A session context maintains its own catalog of registered tables and configuration state.

using var context = runtime.CreateSessionContext();

// Register tables, execute queries...
await context.RegisterCsvAsync("orders", "orders.csv");
using var df = await context.SqlAsync("SELECT * FROM orders");

Guidelines:

  • Create one per logical session or unit of work.
  • Not thread-safe — do not call methods on the same instance from multiple threads concurrently.
  • Multiple contexts can coexist on the same runtime with independent catalogs.

DataFrame

A DataFrame represents a lazy query plan. The query is not executed until a materialization operation is called.

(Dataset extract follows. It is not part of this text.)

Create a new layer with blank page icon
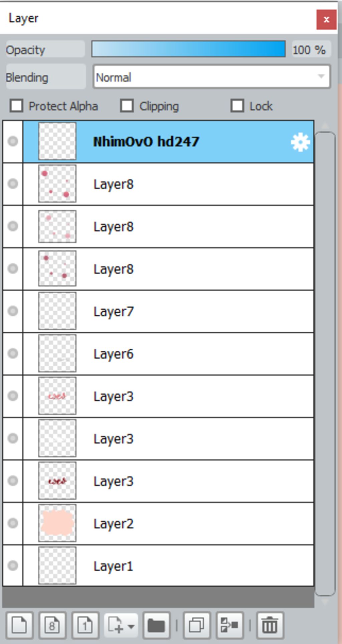Image resolution: width=342 pixels, height=644 pixels. (19, 625)

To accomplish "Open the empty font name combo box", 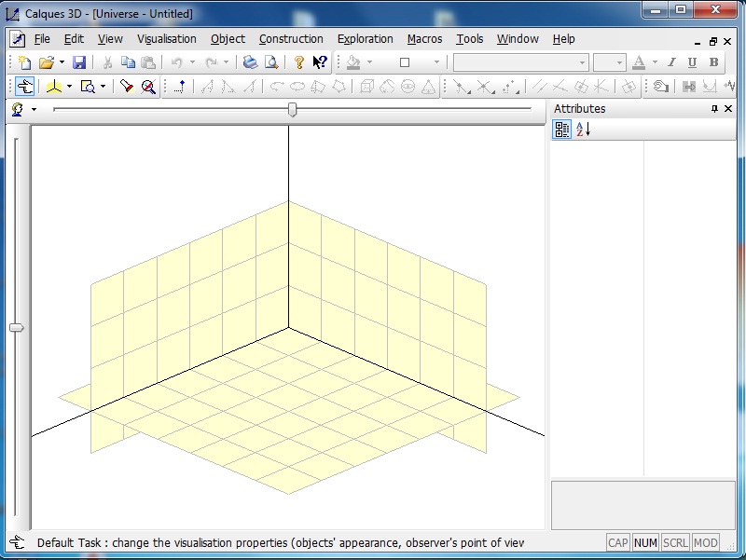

// Lazy — just builds the plan
using var df = await context.SqlAsync("SELECT * FROM orders WHERE amount > 100");

// Materialization operations — these trigger execution
await df.ShowAsync(); // Print to stdout
string text = await df.ToStringAsync(); // Get as string
ulong count = await df.CountAsync(); // Row count
using var data = await df.CollectAsync(); // All batches in memory
using var stream = await df.ExecuteStreamAsync(); // Streaming batches

Guidelines:

  • Not thread-safe — do not call methods concurrently.
  • Always dispose DataFrames, collected results, and streams — they reference native memory.

Resource Lifecycle

All core types implement IDisposable. Use using statements to ensure proper cleanup:

using var runtime = DataFusionRuntime.Create();
using var context = runtime.CreateSessionContext();

await context.RegisterCsvAsync("data", "data.csv");
using var df = await context.SqlAsync("SELECT * FROM data");
using var result = await df.CollectAsync();

// Process result.Batches...
// Everything is cleaned up when the using blocks exit

The data returned by CollectAsync() and ExecuteStreamAsync() uses zero-copy Arrow import — it references memory owned by the native DataFusion runtime. This means:

  • Data access is fast (no copying between native and managed memory).
  • You must dispose the result before the runtime is shut down.
  • Do not access Arrow data after disposing the result.